The field site, known as Yarnton Mead, has an area of 32 ha, and is located on the floodplain of the River Thames (Figure 1), northwest of the city of Oxford [52] in the lowlands of southern UK (51.791499N, −1.296714E). It forms part of the Oxford Meadows, an EU designated Special Area of Conservation. The site is relatively flat with elevation ranging between 55 and 60.3 m and has a shallow water table, typically fluctuating within 0.6 m of the ground surface.
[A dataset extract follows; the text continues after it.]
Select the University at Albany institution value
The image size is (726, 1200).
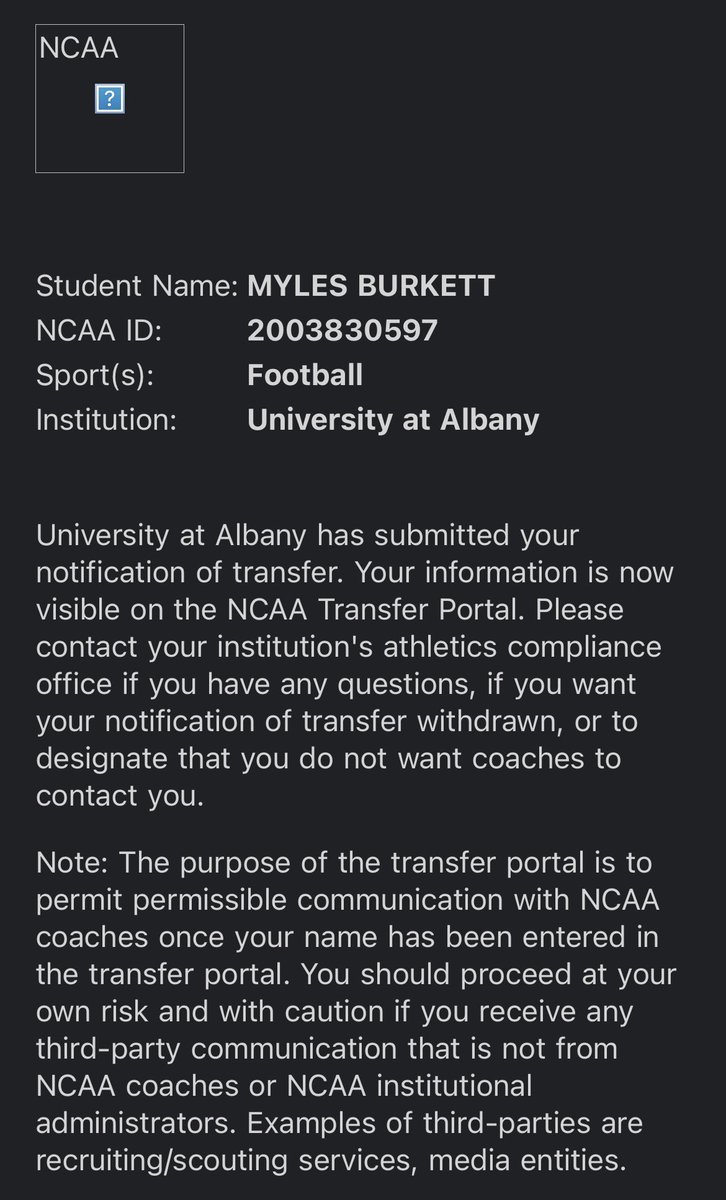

Depth to groundwater is determined by a number of factors: proximity to the River Thames, which, due to a downstream weir, has a consistently high water level causing recharge to the gravel aquifer along the whole of its reach adjacent to the meadow; proximity to ditches, primarily the ditch that runs along the north of the meadow, which is both a discharge line and a route for flood waters; but mainly due to the topography, with low-lying zones more prone to waterlogging. The meadow is underlain by alluvial deposits: a fine-grained alluvium of silts, clays and fine-to-medium sand of variable thickness, over calcareous gravel. The predominant soil type is a silty clay loam with an organic top layer of variable thickness. A map of thickness of alluvium was derived for Yarnton Mead from a surface geophysical survey using an EM31ground conductivity meter (Geonics Ltd., Mississauga, ON, Canada). Typical representative species of MG4 and species representing its transition towards MG5 (discussed in Section 2.1) occur mainly in the northwest of the meadow, an area of the field characterized by relatively thin alluvium. Wetness-indicating species are coincident with the low-lying areas and with areas of thick clayey alluvium that have poor drainage (Figure 1). Although alluvium thickness may not directly govern species composition, it plays a role by modulating GWL.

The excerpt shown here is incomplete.